The temperature was quickly dropping. We had only been in the park about three hours but it felt like I had been walking around all day. Who knew getting emotional over a theme park would make you more tired than the actual theme park. I told my boyfriend that we would go home after we ride the Calico Mine Train. I remember that one being fun. And it was just as I remembered it, tired looking of course, but the whole park has that tired feeling to it anyways. Towards the end of ride, we felt rain drops and sure enough, when we got off the ride, it had begun to drizzle.
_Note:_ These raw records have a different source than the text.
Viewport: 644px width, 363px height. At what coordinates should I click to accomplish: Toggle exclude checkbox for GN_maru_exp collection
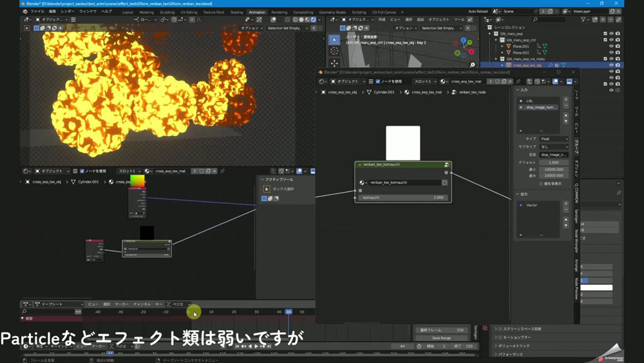[x=605, y=34]
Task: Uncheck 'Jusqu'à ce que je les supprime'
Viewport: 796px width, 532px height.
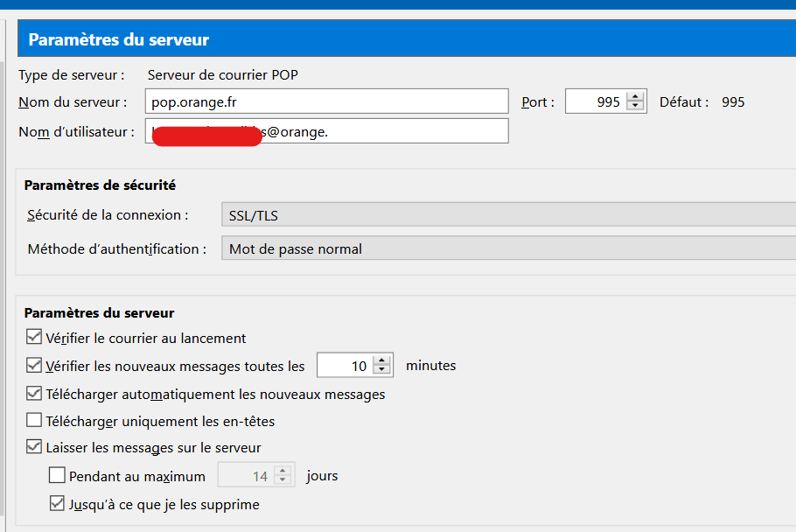Action: click(57, 503)
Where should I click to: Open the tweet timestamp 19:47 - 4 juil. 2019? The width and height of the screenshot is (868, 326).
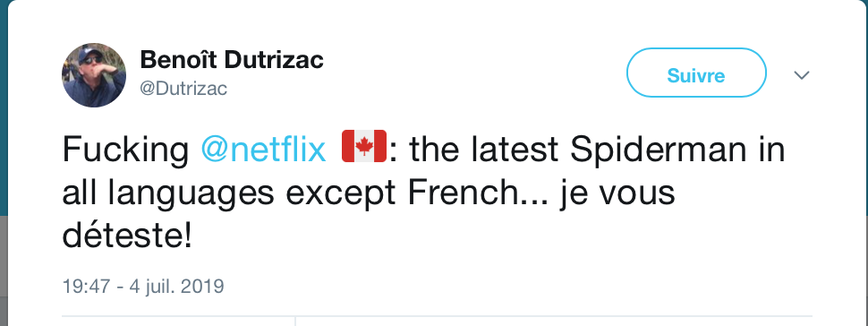pos(143,286)
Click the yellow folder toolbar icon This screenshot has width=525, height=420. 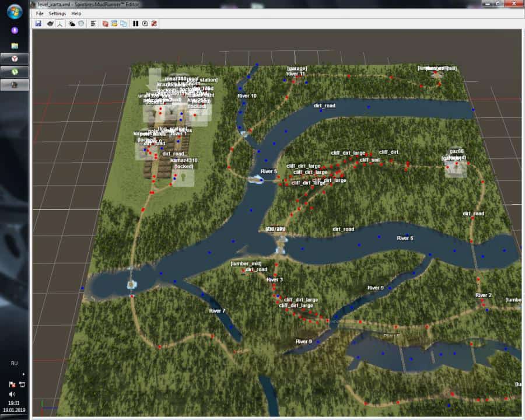(114, 23)
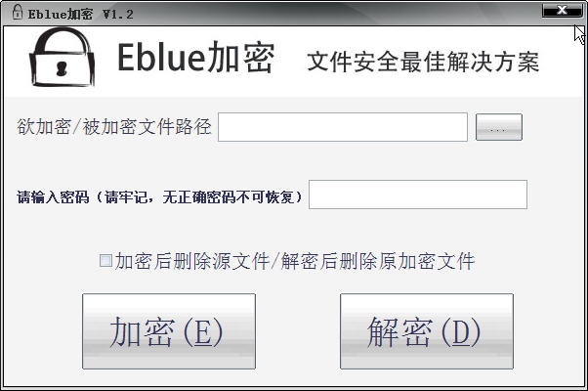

Now this next part may sound cliché but it summed up how I felt after my short visit here. The drizzle was getting a bit more aggressive and the sun had gone down, but I had to make one last stop. There used to be a graveyard around here in the ghost town. With funny things written on the headstones, and a beating heart, we would play around these graves as kids, being kind of afraid that maybe there were real bodies in these graves. Now where was it… Boot Hill! That sounds about right, there was a cemetery on boot hill, the last thing I wanted to visit before leaving. I skipped up to the entrance; it was dark, barely even lit, a bit eerie. And right there, in the middle of this beloved fake graveyard, the one thing that been inescapable all day, and steel pylon. Right there, emerging from the ground almost taking up a grave, desecrating what I felt was the last holy place in this poor tired, confused theme park. I didn’t think anything could have upset me that day, but this one took the cake. The drizzle was on the brink of becoming a full on rain, I took a quick walk around the graves, it was much too dark to decipher what they said, and it seemed like the beating heart grave was no longer beating. I took a deep breath, touched one of the headstones, said a quick prayer/farewell (mind you, I am not a religious person) and walked away. My boyfriend was waiting for me at the entrance of the graveyard; he hadn’t even entered, but had left me to grieve on my own. He grabbed my arm, told me he was sorry and we quickly made our way out of the moist, cold park, through the side exit gates, across the street, under the tunnel and into my waiting warm car.